Piano sanitario in caso di contagio a scuola. Consegna dei primi banchi in Veneto

Le procedure dell'Istituto superiore di Sanità e del dipartimento di prevenzione del Veneto. La chiusura delle scuole non è più automatica. In dirittura d'arrivo i primi arredi scolastici. «Il 14 si apre»
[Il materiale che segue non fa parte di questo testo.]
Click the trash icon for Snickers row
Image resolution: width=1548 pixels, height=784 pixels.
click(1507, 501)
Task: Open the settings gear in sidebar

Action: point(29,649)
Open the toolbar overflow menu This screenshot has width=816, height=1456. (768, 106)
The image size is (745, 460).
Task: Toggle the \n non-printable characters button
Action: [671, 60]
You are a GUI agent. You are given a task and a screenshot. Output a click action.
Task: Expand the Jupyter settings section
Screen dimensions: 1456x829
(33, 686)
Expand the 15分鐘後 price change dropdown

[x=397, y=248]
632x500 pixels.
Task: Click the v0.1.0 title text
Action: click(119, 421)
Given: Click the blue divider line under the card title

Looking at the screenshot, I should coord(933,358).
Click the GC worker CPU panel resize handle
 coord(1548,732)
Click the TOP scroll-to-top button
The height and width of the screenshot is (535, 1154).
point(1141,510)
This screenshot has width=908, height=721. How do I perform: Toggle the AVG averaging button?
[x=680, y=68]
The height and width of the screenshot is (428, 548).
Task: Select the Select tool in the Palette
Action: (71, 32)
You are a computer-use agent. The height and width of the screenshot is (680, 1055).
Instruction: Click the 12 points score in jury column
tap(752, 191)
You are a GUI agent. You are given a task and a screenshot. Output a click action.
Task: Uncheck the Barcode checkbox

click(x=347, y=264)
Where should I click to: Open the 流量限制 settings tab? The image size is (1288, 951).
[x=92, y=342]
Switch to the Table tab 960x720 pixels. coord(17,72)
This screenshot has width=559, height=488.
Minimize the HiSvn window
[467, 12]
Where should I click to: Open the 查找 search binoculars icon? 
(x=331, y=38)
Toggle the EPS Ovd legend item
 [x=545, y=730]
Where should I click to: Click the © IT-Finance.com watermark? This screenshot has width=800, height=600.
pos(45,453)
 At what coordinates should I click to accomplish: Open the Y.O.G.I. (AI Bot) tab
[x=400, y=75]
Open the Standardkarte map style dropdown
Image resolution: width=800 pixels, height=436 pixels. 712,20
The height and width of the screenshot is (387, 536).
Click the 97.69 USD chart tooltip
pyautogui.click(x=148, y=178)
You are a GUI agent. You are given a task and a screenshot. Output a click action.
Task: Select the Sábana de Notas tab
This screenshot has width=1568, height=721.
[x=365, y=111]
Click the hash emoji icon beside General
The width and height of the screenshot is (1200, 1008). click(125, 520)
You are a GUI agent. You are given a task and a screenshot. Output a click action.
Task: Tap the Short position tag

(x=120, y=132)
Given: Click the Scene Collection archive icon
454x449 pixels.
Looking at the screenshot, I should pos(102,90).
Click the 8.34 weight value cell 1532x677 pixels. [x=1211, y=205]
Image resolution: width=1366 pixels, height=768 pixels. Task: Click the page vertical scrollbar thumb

Banchi nell'aula scolastica, archivio

«Massima vigilanza in tutte le scuole»: è il "must" della regione Veneto diffuso oggi, mercoledì 2 settembre, prima della presentazione del piano sanitario in caso di contagio, in vista della riapertura delle scuole il 14. Confermata la data: «non spostiamo l'apertura delle scuole: significherebbe un guaio in più per le famiglie - dice il presidente Luca Zaia  -. Ci sarà il presidente della Repubblica Mattarella a Vo' Euganeo». 

Il presidente Mattarella

Le procedure, «che dovranno essere applicate in maniera ferrea», spiega l'assessore regionale alla Sanità Manuela Lanzarin, prevedono che al bimbo che ha la linea di febbre si faccia il test e in caso di positività ci sia la verifica dei contatti stretti. Ecco cosa accade secondo le linee guida nazionali, cui ha dato il proprio apporto il dipartimento di prevenzione regionale. Innanzitutto verrà individuato un rappresentante del Sisp (Servizio igiene e sanità pubblica) per ogni scuola e al tempo stesso un rappresentante scolastico che tenga i rapporti con il Sisp.

Le procedure

Il bambino che ha dei sintomi deve rimanere a casa in via cautelativa. La famiglia si rivolge al medico di famiglia o al pediatra che decide se effettuare il tampone. Le procedure entrano in azione nel caso in cui il bimbo arrivi a scuola e manifesti sintomi. In questo caso viene allontanato dalla classe con i dispositivi di protezione, accompagnato dall'insegnante, e viene isolato assieme all'operatore. Vengono chiamati i genitori che vanno a prendere il bambino, lo portano dal medico o dal pediatra, il quale stabilisce se fare il tampone. Se lo fa, ed è negativo, il bambino resta a casa per il tempo necessario per la guarigione e il medico fa una attestazione alla fine della malattia che permette all'alunno di rientrare in classe. Se è positivo: viene contattato il Sisp che fa l'indagine epidemiologica della classe e dei contatti. Scatta il piano di sanità pubblica con i tamponi, e la novità è che non viene chiusa l'intera scuola, ma si procede in base ai risultati dell'indagine del Sisp. La chiusura della classe e della scuola viene stabilita come eventuale prescrizione, non scatta più come misura automatica.

In Veneto i primi banchi per gli studenti

Il governo intanto starebbe consegnando in Veneto i primi 3660 banchi, le prime 1835 sedie e 1406 sedute per garantire la distanza tra gli studenti, nelle scuole delle province di Treviso e Padova. Ad annunciarlo è Federico D’Incà, ministro per i rapporti con il Parlamento. «Il governo ha stanziato 2,9 miliardi di euro: sono risorse destinate ai lavori di edilizia, al reperimento di nuovi spazi per la didattica, all'acquisto di arredi e al potenziamento dell’organico. Nelle nostre scuole saranno fornite gratuitamente 11 milioni di mascherine al giorno. Grazie all'impegno del ministro dell’Istruzione Lucia Azzolina siamo sulla strada giusta - afferma D’Incà -. Già stanziate risorse per l’acquisto di libri di testo gratis a quasi mezzo milione di studenti con difficoltà economiche».